David Putnam Jr., the director of Oregon Response to Instruction and Intervention, said the visits dropped off as people became more aware of what response to intervention is. And when state coaches work with districts, Putnam said they focus on shoring up a system’s Tier 1 instruction, which is provided to all students.
“If you don’t slow things down and force people to look at it that way, Tier 1 gets left behind,” Putnam said. The focus on providing strong instruction for all students “involves changing your general education teachers’ culture and perspective. If you don’t get that culture change, you can really be spinning your wheels.”
But the move by many districts to position response to intervention as a schoolwide improvement method has resulted in shifting to the back burner its use as a method of special education identification. RTI shows up in special education law because it was believed to be a more useful method for identifying children with specific learning disabilities. The theory was that children whose educational delays were only the result of poor instruction would be helped earlier so that they wouldn’t need special education later on. The smaller group of children who didn’t respond to interventions would be evaluated for disabilities.
But in 2011, the U.S. Department of Education sent a “Dear Colleague” letter to educators saying that RTI could not be used to delay or deny special education identification. And four years later, researchers who surveyed 31 state directors of special education found that states vary dramatically in how they handle special education identification within multitiered systems.
In many cases, the study found, states have no regulations or recommendations to districts on how long a student can stay on a tiered system before being evaluated further. Those decisions are left to the district, and they’re not reported to the state. “In the states and the districts, they will say it’s important to reduce the number of [special education] referrals. But what we’re finding is that we don’t know if it’s working” because no one is systematically collecting the numbers, said Tina Hudson, an assistant professor of special education at East Tennessee State University and the study’s lead author.
With all that response to intervention is asked to do, does it still remain a powerful model for schools to follow?
Yes, said W. David Tilly, a deputy director at the Iowa education department. Tilly was, and remains, one of the biggest supporters of response to intervention, going back to his days as an administrator at Heartland Area Education Agency, which supports 54 Iowa districts.
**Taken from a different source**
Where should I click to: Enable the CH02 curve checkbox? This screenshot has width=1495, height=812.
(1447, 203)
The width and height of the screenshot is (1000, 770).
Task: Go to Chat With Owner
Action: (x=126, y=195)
Studies “point out that the effectiveness of any evidence-based practice varies in relation to the fidelity in which it’s implemented,” Tilly said. “A takeaway from all of that [is that] when it’s implemented well and with fidelity, we have really good data that this works well with lots of kids.”
The challenge for the future, Tilly said, is to make sure that multitiered models work well with all the other reform efforts that schools must juggle.
Jose Castillo, who was trained as a school psychologist and is now an official with the Florida Problem Solving/Response to Intervention Project, says that response-to-intervention supporters need to do a better job at helping schools balance all those initiatives. His dream would be that the thinking behind response to intervention—using data to make decisions, bolstering general education while targeting interventions to students in need—would eventually become second nature for schools.
“You would ultimately never hear the term ‘RTI’ or ‘MTSS’ ever again, because it would just be a way of thinking. It would just be a way of helping people get everything they can out of their students,” he said.